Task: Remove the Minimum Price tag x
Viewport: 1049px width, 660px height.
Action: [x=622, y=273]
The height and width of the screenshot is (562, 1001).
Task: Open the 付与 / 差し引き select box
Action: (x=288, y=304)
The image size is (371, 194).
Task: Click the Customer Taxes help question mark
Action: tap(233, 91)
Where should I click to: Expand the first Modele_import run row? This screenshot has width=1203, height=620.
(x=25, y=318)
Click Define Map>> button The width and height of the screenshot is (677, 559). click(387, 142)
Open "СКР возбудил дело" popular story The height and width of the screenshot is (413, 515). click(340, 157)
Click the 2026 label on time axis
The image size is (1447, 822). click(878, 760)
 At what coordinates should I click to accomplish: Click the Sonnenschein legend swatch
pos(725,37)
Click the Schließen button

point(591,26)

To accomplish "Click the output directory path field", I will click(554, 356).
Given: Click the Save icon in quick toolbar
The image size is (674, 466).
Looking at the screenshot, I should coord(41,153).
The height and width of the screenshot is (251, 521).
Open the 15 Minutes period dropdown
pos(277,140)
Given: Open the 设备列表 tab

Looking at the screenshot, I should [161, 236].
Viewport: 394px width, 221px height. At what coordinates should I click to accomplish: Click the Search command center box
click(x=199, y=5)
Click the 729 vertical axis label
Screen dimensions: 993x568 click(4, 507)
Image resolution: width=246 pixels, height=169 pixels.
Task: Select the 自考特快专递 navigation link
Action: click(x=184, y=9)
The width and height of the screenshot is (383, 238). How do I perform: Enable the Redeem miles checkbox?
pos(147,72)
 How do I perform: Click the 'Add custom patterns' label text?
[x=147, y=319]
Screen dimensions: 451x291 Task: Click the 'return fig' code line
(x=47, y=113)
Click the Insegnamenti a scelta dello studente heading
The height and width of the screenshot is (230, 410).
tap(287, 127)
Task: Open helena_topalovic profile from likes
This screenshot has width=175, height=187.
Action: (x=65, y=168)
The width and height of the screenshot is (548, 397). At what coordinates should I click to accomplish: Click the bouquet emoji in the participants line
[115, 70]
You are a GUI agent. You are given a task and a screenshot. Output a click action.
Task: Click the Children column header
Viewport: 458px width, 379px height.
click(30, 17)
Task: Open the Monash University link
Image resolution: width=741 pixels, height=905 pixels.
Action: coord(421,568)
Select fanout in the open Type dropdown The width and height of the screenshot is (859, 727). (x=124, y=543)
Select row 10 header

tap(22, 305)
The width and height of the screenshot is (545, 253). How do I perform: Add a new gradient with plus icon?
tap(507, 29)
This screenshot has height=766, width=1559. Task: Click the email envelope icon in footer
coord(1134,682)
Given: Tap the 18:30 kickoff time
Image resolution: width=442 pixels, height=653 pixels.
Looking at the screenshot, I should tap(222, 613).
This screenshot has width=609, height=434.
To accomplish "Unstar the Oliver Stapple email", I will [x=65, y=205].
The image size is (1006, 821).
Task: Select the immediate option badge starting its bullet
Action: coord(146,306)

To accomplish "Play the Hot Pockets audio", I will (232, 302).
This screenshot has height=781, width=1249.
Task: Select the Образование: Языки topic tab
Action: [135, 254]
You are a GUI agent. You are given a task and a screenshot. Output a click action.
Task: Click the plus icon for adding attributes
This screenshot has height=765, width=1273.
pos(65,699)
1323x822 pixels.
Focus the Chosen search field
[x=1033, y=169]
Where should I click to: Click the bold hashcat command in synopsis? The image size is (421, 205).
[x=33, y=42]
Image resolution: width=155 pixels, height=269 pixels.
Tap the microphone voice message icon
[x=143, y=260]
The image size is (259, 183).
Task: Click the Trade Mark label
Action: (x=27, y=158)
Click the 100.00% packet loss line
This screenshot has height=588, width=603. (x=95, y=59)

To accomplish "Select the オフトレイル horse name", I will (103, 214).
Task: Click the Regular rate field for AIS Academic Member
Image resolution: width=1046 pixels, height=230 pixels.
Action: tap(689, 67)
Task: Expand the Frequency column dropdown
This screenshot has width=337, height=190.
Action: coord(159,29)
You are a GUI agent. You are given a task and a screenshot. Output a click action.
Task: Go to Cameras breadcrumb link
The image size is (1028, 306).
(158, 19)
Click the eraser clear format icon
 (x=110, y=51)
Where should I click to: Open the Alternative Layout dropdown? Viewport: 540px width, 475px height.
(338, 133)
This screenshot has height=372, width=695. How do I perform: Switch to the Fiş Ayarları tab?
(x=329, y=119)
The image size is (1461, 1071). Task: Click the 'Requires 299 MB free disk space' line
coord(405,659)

========================================================================

**EXERCISE**
Where a line of the data includes the string "column", list that line.

**REPLY**
Task: Click the Children column header
Task: Expand the Frequency column dropdown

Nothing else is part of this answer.